SOURCE EXTRACT:
══════════
So why aren’t the fat cats spending?

So why aren’t the fat cats spending?

Boom and bust hits a forecasting variable economists used to bank on

Consumer net worth is now a standard input to macroeconomic forecasting models, and recent record highs have added to policy makers’ confidence in the outlook. Since wealth is something households intentionally accumulate through savings to finance future consumption, it wasn’t a key forecasting variable until we entered the era of booms and busts in asset prices. The wealth effect on consumer spending really refers to unanticipated gains in wealth, and it was born in the stock market boom of the late 1990s and became a source of concern during the leverage fueled housing boom. Recently it appears the wealth effect may be losing its potency.

What is the wealth effect?
══════════
DATA EXCERPT:

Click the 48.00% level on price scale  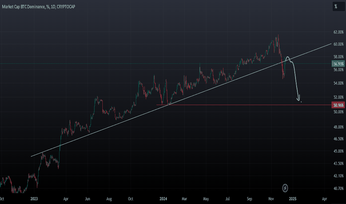tap(338, 127)
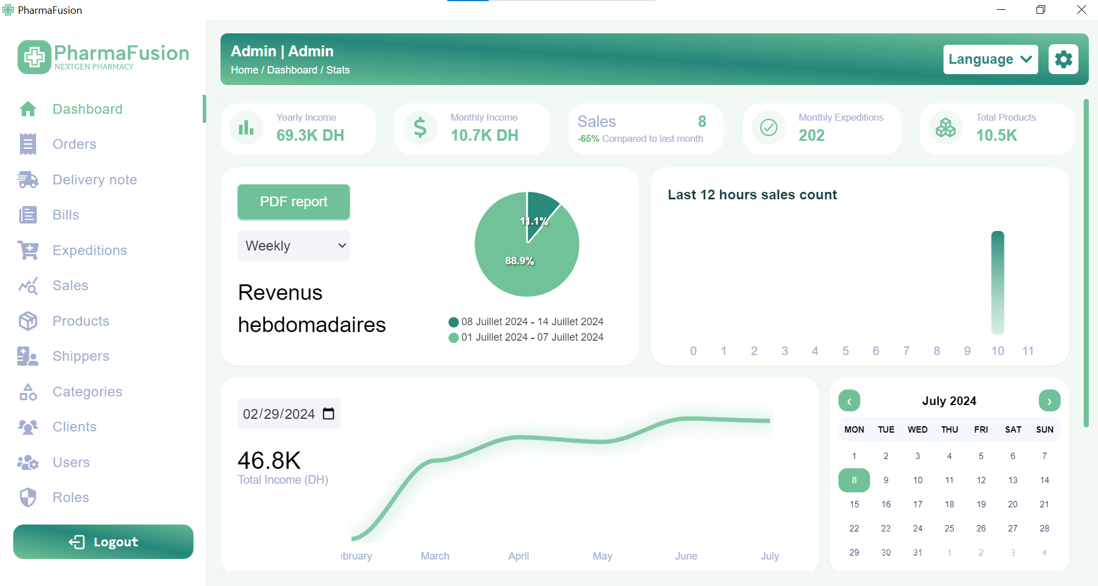Click the Roles shield icon
The height and width of the screenshot is (586, 1098).
[x=28, y=498]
══════════
TO DO:
**A)** Shorten the paragraph of the article on the wealth effect that begins "Consumer net worth is now a standard input" into a short bulleted list, keeping its main facts.
**B)** Based on the article on the wealth effect, answer yes or no to each statement below, and quote the words of the article that decide it.
(i) The wealth effect came about during the stock market boom of the late 1990s.
(ii) Wealth has always been a key variable in forecasting.
(iii) The wealth effect on consumer spending refers to gains in wealth that households planned for.
**C)** Return word for word the passage of the article on the wealth effect starting at "Consumer net worth" and ending at "the wealth effect?".

SET OF ANSWERS:
**A)**
- Consumer net worth is now a standard input to macroeconomic forecasting models, and recent record highs have made policy makers more confident in the outlook.
- Households build wealth through savings to pay for future spending, so wealth wasn't a key forecasting variable until the era of booms and busts in asset prices.
- The wealth effect on consumer spending means unexpected gains in wealth. It arose in the late-1990s stock market boom and became a worry during the housing boom fueled by borrowing.
- The wealth effect now seems to be losing its strength.

**B)**
(i) Yes: "it was born in the stock market boom of the late 1990s"
(ii) No: "it wasn’t a key forecasting variable until we entered the era of booms and busts in asset prices"
(iii) No: "The wealth effect on consumer spending really refers to unanticipated gains in wealth"

**C)**
Consumer net worth is now a standard input to macroeconomic forecasting models, and recent record highs have added to policy makers’ confidence in the outlook. Since wealth is something households intentionally accumulate through savings to finance future consumption, it wasn’t a key forecasting variable until we entered the era of booms and busts in asset prices. The wealth effect on consumer spending really refers to unanticipated gains in wealth, and it was born in the stock market boom of the late 1990s and became a source of concern during the leverage fueled housing boom. Recently it appears the wealth effect may be losing its potency.

What is the wealth effect?